Stored items
>>>

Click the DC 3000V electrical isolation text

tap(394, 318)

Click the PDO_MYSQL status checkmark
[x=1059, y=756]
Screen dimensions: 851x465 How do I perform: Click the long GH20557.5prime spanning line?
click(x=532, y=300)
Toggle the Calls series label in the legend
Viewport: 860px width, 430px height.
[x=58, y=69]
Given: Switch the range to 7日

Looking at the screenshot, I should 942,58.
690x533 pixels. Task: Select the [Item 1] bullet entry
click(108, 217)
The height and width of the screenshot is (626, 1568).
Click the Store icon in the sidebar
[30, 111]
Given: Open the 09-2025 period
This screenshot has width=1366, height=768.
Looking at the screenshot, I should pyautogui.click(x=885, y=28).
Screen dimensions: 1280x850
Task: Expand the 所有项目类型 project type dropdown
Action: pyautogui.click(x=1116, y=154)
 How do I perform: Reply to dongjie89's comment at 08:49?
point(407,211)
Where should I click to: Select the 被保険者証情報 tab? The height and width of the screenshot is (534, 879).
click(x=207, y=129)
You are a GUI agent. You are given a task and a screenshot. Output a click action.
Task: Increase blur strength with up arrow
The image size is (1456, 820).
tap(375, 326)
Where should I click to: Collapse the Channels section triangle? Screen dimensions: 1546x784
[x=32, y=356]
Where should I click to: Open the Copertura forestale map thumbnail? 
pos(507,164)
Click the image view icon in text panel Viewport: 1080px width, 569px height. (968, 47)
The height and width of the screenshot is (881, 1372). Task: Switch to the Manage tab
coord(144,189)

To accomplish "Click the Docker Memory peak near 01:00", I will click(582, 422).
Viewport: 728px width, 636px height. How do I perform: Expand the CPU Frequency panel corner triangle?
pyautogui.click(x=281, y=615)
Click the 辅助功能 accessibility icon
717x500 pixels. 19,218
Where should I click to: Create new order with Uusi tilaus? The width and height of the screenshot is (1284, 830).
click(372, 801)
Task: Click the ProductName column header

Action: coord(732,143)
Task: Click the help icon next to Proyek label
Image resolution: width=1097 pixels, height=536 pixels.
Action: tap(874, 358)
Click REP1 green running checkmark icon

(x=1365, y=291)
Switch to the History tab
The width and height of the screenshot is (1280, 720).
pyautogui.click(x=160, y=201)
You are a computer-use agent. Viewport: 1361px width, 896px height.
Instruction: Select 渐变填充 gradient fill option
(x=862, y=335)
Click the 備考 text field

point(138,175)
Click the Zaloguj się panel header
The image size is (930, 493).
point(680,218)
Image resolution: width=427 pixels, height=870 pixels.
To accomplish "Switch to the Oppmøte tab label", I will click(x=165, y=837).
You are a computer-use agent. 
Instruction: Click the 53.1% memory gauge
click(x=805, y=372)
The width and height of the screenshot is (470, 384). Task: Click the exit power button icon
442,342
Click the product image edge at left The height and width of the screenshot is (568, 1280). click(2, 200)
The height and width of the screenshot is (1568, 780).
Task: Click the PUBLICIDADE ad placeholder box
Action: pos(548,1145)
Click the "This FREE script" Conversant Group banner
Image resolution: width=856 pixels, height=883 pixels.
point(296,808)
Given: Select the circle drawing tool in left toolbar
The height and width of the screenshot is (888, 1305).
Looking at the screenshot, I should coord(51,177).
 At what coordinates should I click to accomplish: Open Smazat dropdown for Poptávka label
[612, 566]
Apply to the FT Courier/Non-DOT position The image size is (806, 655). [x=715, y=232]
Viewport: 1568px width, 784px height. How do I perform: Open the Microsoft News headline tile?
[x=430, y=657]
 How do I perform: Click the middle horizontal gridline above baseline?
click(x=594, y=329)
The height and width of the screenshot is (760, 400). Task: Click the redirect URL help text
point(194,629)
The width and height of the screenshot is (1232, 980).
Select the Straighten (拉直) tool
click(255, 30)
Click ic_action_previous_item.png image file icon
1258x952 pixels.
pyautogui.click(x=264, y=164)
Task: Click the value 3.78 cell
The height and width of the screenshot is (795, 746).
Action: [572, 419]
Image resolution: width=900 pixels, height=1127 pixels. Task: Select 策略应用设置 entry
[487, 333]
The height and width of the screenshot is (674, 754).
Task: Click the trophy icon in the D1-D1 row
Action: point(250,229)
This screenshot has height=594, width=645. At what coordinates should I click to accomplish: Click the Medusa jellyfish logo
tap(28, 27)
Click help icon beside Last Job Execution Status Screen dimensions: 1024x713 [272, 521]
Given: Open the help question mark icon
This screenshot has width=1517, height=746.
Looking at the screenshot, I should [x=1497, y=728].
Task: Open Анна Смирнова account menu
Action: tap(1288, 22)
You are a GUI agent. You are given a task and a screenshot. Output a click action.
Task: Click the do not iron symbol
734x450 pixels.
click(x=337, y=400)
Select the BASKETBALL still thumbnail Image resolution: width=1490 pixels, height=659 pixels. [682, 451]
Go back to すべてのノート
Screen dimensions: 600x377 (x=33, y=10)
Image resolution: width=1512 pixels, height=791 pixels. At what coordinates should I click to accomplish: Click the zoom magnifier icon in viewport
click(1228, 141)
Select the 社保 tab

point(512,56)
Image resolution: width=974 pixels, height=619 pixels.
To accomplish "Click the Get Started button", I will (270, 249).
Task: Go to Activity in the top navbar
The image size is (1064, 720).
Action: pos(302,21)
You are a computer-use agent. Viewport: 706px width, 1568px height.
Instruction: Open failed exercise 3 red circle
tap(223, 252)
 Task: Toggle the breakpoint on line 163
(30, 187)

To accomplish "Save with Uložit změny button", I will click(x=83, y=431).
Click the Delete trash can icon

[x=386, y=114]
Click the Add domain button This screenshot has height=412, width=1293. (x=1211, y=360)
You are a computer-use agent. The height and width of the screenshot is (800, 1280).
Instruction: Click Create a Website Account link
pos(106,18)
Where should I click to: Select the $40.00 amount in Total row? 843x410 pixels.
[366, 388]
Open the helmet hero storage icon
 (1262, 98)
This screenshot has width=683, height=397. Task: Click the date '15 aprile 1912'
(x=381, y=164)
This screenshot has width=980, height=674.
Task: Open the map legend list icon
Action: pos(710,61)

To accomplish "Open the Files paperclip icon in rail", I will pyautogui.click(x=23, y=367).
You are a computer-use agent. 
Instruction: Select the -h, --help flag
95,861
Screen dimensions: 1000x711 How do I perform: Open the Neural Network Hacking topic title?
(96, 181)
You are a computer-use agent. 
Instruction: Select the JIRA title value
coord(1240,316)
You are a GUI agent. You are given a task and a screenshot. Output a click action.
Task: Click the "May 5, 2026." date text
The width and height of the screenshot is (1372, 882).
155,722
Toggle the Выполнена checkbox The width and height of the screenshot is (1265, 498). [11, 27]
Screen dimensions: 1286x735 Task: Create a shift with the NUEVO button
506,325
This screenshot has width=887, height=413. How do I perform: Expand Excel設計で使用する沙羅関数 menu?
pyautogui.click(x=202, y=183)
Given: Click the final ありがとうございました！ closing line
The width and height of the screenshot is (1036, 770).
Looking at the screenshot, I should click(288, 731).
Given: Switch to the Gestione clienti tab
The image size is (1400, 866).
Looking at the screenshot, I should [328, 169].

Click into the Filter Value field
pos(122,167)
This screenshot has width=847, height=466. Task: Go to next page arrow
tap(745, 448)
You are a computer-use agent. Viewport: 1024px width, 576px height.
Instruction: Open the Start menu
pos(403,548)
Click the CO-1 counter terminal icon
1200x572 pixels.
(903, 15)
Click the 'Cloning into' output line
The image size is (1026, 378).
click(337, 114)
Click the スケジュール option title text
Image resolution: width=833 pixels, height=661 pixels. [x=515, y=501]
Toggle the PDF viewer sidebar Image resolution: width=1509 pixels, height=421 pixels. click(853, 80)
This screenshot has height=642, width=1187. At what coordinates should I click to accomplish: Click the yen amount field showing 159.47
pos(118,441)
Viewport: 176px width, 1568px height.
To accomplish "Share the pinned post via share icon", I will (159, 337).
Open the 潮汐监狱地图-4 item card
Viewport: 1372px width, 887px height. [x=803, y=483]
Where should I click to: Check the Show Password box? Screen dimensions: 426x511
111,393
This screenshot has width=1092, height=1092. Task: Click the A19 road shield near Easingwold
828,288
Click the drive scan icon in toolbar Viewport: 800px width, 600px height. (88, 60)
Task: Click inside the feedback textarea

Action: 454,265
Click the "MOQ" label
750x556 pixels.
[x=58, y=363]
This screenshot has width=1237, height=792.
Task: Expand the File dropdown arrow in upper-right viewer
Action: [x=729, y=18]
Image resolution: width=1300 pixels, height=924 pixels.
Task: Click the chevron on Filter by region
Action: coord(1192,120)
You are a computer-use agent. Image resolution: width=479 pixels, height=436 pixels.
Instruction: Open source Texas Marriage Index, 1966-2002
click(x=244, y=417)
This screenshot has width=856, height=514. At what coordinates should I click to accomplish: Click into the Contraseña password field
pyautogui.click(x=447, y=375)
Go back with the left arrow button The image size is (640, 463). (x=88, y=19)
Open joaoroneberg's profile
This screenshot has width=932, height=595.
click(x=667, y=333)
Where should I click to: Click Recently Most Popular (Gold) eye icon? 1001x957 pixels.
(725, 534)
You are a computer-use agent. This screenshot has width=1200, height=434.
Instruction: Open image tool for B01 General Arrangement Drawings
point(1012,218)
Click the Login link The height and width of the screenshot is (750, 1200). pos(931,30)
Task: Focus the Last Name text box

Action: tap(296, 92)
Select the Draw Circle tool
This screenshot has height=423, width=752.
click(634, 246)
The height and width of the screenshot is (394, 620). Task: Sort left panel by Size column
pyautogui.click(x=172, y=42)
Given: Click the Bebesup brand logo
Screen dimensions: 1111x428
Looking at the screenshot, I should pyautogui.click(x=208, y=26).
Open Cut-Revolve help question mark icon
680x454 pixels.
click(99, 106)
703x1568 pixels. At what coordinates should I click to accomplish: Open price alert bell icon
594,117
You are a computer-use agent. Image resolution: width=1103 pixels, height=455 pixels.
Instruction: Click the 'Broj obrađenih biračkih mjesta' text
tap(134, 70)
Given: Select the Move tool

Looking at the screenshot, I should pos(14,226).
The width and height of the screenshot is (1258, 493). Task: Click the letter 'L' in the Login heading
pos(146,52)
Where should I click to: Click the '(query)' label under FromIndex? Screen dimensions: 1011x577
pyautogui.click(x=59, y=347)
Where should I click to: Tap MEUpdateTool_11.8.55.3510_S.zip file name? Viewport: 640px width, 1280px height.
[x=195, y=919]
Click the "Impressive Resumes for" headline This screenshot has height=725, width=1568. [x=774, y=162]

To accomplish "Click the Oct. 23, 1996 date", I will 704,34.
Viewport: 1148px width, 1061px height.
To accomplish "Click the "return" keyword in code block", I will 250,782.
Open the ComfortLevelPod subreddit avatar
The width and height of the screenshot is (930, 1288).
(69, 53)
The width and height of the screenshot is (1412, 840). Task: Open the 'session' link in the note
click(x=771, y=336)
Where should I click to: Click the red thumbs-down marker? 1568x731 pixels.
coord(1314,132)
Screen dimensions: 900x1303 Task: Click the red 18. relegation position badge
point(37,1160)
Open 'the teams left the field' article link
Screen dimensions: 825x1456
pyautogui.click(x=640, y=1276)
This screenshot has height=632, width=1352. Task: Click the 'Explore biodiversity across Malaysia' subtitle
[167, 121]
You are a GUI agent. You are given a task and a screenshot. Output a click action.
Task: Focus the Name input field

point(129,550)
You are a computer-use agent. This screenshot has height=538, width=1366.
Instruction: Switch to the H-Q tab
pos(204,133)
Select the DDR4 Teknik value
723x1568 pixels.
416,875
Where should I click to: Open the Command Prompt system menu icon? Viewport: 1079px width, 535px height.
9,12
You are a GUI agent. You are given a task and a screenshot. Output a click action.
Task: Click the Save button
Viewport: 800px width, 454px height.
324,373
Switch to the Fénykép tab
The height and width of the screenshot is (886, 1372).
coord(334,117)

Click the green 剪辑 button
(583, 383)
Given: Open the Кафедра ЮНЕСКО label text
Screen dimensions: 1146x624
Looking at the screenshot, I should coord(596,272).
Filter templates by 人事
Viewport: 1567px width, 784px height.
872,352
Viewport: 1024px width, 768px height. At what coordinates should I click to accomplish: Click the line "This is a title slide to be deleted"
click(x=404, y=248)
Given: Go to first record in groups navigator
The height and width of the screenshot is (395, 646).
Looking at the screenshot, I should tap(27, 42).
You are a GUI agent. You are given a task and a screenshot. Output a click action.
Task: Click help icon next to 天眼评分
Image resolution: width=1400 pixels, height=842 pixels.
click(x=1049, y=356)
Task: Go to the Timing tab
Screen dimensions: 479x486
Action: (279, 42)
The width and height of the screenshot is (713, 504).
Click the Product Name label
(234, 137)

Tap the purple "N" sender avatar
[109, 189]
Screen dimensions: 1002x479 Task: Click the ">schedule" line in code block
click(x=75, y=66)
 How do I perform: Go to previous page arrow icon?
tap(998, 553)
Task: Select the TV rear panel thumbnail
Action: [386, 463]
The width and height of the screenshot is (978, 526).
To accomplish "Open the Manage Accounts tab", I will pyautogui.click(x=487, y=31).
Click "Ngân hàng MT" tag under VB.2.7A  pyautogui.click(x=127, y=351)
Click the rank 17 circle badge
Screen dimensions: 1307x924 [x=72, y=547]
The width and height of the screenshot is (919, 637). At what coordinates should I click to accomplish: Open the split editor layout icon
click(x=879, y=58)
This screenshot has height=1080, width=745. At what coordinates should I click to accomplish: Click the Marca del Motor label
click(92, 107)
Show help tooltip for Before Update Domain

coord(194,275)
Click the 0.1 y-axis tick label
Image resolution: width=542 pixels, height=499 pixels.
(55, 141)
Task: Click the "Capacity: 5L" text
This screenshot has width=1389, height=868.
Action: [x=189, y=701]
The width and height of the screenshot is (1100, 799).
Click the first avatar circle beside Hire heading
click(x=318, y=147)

<<<

* _WHAT IS REQUIRED_: Report how many lines in the records hold the word "toolbar", giving the number and nothing else.

* _RESPONSE TO THIS EXERCISE_: 2